8 réflexions au sujet de « 78 – Informations »

  1. Merci pour cet interview.
    Je m’interroge beaucoup sur une limite de cette vision de l’évolution.

    Quelle place donne-t-on à la surprise? Les systèmes complexes ont comme capacité de générer des phénomènes émergents qui lui permettent d’augmenter sa diffusion énergétique.
    Je me souviens par exemple que René Dumont dans les années 70 prédisait, en buvant un simple verre d’eau à la télévision, la fin de l’eau accessible avant la fin du XX siècle. Sa prévision était clairement erronée (mon robinet chez moi me le confirme) car il avait surement surestimé les nombreuses réorganisations qui nous ont permis de maintenir une disponibilité en eau jusqu’à ce jour.
    N’y a-t-il pas de manière générale dans cette vision une surestimation de la catastrophe et de son ampleur et une minimisation des innovations et des phénomènes émergents qui vont venir et qui nous sont encore aujourd’hui inconnu. Qui aurait pu prédire internet par exemple ?

    1. René Dumont a eu tord de préciser la date à laquelle l’eau viendrait à manquer, mais il a eu raison d’alerter l’opinion sur ce danger. Comme je l’explique dans mon livre, un montagnard ne peut pas prédire l’heure d’une avalanche, mais il peut très bien dire quand il y a danger d’avalanche. Sachant que la population humaine a pu tripler grâce à une agriculture industrielle liée au pétrole, il me parait sain qu’on s’inquiète aujourd’hui des conséquences de l’épuisement de cette ressource. L’archéologie et l’histoire nous apprennent que les civilisations humaines se sont régulièrement effondrées parce que l’homme n’a pas été suffisamment conscient de leur évolution.

        1. Pas à ma connaissance, mais si l’effondrement n’a pas eu lieu, il est difficile de dire s’il aurait pu avoir lieu.

          1. Il y a bien le cas de l’URSS qui pourrait éventuellement coller à cette définition d’un société qui avait conscience de son effondrement à venir.
            Ce n’était pas une conscience générale mais une conscience diffuse que « ça ne pourra pas durer comme ça éternellement ». Dans le cas de l’URSS toutefois, il apparaît assez évident qu’il n’était pas possible d’arrêter le machine en douceur.
            Est-ce que vous êtes familier des théories de la dépendance au sentier? Elles sont très intéressantes pour expliquer des non changements.

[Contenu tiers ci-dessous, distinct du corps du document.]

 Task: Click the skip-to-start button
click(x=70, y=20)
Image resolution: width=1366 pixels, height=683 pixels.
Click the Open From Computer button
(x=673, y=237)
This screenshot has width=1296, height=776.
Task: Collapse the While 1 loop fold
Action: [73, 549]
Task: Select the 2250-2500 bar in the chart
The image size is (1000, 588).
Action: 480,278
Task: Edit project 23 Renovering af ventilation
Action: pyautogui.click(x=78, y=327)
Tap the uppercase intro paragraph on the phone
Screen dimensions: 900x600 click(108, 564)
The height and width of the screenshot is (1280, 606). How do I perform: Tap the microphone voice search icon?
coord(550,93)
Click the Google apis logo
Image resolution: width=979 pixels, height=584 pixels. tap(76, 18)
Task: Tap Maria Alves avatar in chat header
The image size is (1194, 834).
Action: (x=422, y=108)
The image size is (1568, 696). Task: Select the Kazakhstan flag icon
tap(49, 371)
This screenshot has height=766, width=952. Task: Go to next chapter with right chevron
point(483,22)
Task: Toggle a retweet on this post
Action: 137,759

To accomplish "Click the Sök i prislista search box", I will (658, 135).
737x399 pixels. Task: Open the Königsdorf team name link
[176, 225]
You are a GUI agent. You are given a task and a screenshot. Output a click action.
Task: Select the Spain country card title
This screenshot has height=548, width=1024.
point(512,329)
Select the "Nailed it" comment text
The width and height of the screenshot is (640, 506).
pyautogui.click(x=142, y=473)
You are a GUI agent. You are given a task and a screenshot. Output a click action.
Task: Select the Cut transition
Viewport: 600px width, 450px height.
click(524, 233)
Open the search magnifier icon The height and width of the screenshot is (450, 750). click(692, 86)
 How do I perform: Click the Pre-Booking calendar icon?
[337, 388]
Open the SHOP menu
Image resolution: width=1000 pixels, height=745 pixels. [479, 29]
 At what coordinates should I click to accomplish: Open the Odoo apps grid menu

            1. La dépendance au sentier est une conséquence de l’existence des bifurcations (« Thermodynamique de l’évolution », section 3.3). Celles-ci engendrent les ruptures irréversibles de symétrie qui permettent la mémorisation de l’information (non-changement) donc la production d’entropie. Ce sont les grains de sable dans les rouages qui dissipent l’énergie.

        2. Dans « Effondrement », Jared Diamond cite le cas rare d’une société dans une île du Pacifique, qui a éradiqué le porc à un moment donné de son histoire, et est devenue plus ou moins végétarienne, car elle avait su déterminer que le porc avait un impact néfaste et non durable sur l’écosystème de l’île.